((

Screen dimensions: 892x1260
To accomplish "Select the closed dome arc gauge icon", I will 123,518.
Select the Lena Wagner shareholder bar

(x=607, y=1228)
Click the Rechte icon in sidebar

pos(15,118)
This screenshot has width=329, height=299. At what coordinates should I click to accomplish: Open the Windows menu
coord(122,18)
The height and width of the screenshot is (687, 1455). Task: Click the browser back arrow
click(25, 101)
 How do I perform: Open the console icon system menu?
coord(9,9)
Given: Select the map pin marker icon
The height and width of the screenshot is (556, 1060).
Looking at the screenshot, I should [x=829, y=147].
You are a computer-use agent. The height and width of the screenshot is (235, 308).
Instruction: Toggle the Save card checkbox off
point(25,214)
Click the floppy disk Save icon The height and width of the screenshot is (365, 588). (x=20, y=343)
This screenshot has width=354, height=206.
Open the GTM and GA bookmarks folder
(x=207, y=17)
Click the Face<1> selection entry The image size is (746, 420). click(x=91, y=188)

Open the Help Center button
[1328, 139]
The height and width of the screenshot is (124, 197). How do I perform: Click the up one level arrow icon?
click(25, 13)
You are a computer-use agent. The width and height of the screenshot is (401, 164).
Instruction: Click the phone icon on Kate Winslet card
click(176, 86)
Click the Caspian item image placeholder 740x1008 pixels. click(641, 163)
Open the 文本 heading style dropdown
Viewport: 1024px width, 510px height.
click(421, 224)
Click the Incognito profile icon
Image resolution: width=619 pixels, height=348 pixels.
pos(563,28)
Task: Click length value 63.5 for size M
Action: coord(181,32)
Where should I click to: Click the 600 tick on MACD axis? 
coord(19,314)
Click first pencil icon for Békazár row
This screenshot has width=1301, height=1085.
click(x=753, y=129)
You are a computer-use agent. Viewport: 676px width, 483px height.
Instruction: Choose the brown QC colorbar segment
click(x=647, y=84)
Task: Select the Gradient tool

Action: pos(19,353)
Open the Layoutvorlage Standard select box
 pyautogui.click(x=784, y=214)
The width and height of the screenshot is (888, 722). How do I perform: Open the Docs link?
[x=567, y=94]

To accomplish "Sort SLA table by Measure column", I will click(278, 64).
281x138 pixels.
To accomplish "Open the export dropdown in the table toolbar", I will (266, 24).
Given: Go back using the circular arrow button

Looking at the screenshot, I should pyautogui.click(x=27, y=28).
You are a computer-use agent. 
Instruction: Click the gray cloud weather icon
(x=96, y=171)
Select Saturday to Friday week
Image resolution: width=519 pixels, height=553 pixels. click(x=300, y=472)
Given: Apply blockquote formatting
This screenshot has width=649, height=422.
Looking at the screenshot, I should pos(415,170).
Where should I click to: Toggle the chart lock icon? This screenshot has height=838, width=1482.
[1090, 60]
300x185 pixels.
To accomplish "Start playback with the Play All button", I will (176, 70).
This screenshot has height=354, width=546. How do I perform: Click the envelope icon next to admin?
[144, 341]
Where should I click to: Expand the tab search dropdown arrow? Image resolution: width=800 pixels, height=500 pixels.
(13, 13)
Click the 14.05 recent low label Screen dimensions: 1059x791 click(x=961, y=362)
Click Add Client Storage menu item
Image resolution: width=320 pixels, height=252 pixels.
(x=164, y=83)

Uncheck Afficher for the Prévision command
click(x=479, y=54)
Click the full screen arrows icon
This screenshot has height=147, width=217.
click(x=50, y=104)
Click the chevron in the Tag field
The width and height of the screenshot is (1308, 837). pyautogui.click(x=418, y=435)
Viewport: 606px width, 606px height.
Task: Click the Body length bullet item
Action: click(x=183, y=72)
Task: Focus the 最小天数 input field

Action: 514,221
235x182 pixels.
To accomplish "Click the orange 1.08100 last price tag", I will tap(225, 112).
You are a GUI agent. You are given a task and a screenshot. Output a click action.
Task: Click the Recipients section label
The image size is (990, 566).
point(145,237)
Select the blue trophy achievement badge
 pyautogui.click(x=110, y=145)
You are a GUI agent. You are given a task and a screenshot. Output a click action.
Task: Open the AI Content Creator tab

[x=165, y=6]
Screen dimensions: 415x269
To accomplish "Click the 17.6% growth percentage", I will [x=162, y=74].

))

Reproduce the stretch of records from the line containing "Task: Focus the 最小天数 input field" through the line containing "will tap(225, 112).", including the requests. Multiply every coordinate in the answers by 1.45 and round to whole numbers, with halves rounding up; leave all other numbers unchanged.

● SOLVED PROBLEM
Task: Focus the 最小天数 input field

Action: 745,320
235x182 pixels.
To accomplish "Click the orange 1.08100 last price tag", I will tap(326, 162).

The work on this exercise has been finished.